* PROBLEM DETAILS
Write out the listing again, exactly as it appears below.

* ENTRIES SHOWN
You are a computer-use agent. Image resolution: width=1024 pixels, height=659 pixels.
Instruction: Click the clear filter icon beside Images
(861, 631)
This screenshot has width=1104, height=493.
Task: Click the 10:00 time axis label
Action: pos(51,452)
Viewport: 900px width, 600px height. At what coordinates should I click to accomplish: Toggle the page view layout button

* SOLUTION FOR THIS EXERCISE
You are a computer-use agent. Image resolution: width=1024 pixels, height=659 pixels.
Instruction: Click the clear filter icon beside Images
(861, 631)
This screenshot has width=1104, height=493.
Task: Click the 10:00 time axis label
Action: pos(51,452)
Viewport: 900px width, 600px height. At what coordinates should I click to accomplish: Toggle the page view layout button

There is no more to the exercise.